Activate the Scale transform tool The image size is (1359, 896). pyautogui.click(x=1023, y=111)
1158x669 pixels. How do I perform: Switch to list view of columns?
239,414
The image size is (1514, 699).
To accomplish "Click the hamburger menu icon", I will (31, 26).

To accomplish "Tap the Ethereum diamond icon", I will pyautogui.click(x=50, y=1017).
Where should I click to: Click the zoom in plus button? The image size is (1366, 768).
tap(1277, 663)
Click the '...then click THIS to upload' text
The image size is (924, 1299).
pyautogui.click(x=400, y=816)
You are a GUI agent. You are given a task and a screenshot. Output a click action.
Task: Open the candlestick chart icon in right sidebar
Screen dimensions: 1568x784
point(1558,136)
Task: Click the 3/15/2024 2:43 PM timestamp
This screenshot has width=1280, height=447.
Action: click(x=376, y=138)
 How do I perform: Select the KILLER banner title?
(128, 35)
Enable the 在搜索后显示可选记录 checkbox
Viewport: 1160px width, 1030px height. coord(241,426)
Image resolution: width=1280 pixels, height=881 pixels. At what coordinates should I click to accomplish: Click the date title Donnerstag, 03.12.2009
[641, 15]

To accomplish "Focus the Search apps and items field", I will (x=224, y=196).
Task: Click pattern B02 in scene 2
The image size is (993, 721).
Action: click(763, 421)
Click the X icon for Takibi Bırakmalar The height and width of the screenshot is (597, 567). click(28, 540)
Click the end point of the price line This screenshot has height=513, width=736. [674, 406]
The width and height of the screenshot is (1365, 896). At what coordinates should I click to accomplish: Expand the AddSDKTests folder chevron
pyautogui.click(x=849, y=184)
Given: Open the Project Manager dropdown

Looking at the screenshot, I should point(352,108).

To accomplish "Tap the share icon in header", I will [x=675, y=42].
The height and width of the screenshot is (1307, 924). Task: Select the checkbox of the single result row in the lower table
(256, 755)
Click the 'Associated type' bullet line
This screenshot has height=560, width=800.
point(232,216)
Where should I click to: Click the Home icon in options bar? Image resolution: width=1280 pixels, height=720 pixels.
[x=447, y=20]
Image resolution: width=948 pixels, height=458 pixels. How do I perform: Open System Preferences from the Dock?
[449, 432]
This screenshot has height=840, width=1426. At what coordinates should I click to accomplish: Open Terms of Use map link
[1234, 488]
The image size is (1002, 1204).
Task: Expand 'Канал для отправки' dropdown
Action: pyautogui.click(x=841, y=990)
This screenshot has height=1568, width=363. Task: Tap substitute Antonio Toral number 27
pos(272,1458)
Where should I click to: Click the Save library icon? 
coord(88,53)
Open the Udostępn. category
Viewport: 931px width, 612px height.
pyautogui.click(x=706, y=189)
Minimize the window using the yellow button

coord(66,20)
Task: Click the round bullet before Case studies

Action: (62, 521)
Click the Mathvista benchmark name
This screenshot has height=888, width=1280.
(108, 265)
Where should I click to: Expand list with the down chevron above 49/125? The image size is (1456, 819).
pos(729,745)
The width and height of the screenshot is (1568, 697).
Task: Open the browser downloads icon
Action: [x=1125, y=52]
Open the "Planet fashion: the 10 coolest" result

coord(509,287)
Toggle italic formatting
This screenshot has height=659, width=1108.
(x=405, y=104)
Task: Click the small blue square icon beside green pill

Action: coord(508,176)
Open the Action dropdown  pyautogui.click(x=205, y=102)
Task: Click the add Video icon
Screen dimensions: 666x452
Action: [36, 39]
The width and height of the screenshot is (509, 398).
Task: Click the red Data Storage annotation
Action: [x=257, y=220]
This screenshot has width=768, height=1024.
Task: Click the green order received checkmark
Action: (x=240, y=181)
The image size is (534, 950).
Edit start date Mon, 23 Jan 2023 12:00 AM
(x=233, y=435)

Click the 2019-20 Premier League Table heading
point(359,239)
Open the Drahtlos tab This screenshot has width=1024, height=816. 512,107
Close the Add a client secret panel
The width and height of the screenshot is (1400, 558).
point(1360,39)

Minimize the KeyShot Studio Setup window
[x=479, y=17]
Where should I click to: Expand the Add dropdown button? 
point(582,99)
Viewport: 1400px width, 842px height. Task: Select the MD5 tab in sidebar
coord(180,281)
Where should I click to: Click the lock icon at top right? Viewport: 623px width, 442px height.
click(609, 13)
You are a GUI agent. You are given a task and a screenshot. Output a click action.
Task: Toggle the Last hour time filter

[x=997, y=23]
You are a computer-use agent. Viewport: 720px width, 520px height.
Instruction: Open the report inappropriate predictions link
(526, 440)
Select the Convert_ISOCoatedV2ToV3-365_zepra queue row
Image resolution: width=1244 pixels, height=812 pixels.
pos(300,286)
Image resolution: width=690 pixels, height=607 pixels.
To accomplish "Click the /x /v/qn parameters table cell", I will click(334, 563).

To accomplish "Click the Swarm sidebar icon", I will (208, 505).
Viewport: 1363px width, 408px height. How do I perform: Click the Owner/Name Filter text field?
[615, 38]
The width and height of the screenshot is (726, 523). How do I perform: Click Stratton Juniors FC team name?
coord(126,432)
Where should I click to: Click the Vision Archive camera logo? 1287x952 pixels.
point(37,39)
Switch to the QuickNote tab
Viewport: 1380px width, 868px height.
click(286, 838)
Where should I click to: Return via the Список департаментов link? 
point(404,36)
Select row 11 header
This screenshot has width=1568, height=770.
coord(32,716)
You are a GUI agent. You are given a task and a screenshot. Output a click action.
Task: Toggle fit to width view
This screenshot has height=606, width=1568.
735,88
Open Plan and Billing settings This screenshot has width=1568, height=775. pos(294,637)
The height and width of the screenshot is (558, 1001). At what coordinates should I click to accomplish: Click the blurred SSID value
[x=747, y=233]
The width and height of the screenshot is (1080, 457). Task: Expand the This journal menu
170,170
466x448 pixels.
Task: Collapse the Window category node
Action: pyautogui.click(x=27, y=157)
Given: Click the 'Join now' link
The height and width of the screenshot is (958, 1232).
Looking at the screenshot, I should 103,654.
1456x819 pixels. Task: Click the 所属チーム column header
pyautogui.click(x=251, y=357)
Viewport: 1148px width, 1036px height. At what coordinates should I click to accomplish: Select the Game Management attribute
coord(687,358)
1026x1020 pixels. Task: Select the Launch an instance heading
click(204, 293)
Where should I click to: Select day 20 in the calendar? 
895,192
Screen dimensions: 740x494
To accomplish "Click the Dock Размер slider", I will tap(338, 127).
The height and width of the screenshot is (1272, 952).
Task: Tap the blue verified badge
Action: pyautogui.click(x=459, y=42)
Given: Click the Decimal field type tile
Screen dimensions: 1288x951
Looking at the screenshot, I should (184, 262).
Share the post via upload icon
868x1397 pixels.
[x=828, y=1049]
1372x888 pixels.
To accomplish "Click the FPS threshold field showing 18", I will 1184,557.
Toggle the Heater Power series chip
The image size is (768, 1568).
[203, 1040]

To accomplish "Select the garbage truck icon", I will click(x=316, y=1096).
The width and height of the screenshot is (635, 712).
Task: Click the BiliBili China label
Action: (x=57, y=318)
══════
> _What you need to do_
Print the entries above exactly as they appear, from the line with "Click the Mathvista benchmark name" up to and including the line with "coord(509,287)".

> _Correct response_
Click the Mathvista benchmark name
This screenshot has height=888, width=1280.
(108, 265)
Where should I click to: Expand list with the down chevron above 49/125? The image size is (1456, 819).
pos(729,745)
The width and height of the screenshot is (1568, 697).
Task: Open the browser downloads icon
Action: [x=1125, y=52]
Open the "Planet fashion: the 10 coolest" result

coord(509,287)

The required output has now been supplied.